# Start of MATERIAL PROVIDED
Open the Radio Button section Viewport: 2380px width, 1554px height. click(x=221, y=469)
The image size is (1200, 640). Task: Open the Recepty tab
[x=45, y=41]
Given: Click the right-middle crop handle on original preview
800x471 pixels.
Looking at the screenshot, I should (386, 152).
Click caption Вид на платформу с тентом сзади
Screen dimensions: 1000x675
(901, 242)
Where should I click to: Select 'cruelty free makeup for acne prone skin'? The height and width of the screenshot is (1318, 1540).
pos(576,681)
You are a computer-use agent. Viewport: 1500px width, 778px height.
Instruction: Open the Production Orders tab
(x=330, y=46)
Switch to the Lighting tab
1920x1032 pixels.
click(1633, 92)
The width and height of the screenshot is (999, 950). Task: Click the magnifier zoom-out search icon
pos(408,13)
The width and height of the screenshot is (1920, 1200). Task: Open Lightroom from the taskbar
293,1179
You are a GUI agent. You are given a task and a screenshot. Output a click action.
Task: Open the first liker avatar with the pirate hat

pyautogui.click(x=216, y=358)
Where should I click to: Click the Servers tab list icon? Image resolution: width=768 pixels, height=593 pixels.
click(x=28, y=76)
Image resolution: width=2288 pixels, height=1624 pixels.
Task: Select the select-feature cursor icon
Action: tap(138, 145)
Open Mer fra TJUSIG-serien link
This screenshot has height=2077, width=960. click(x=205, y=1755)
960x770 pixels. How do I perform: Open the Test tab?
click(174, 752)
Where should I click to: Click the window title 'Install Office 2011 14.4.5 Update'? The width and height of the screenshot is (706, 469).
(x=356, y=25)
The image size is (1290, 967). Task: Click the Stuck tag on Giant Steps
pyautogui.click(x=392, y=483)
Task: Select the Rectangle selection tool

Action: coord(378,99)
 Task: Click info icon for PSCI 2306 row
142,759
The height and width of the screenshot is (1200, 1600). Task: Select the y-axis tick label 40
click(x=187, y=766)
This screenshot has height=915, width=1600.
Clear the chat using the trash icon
# End of MATERIAL PROVIDED
* [EXERCISE TASK]:
Please copy out, unchanged, the stretch of entries from the line containing "The width and height of the screenshot is (999, 950)." through the end of the entries.

* [RESPONSE TO THIS TASK]:
The width and height of the screenshot is (999, 950). Task: Click the magnifier zoom-out search icon
pos(408,13)
The width and height of the screenshot is (1920, 1200). Task: Open Lightroom from the taskbar
293,1179
You are a GUI agent. You are given a task and a screenshot. Output a click action.
Task: Open the first liker avatar with the pirate hat

pyautogui.click(x=216, y=358)
Where should I click to: Click the Servers tab list icon? Image resolution: width=768 pixels, height=593 pixels.
click(x=28, y=76)
Image resolution: width=2288 pixels, height=1624 pixels.
Task: Select the select-feature cursor icon
Action: tap(138, 145)
Open Mer fra TJUSIG-serien link
This screenshot has height=2077, width=960. click(x=205, y=1755)
960x770 pixels. How do I perform: Open the Test tab?
click(174, 752)
Where should I click to: Click the window title 'Install Office 2011 14.4.5 Update'? The width and height of the screenshot is (706, 469).
(x=356, y=25)
The image size is (1290, 967). Task: Click the Stuck tag on Giant Steps
pyautogui.click(x=392, y=483)
Task: Select the Rectangle selection tool

Action: coord(378,99)
 Task: Click info icon for PSCI 2306 row
142,759
The height and width of the screenshot is (1200, 1600). Task: Select the y-axis tick label 40
click(x=187, y=766)
This screenshot has height=915, width=1600.
Clear the chat using the trash icon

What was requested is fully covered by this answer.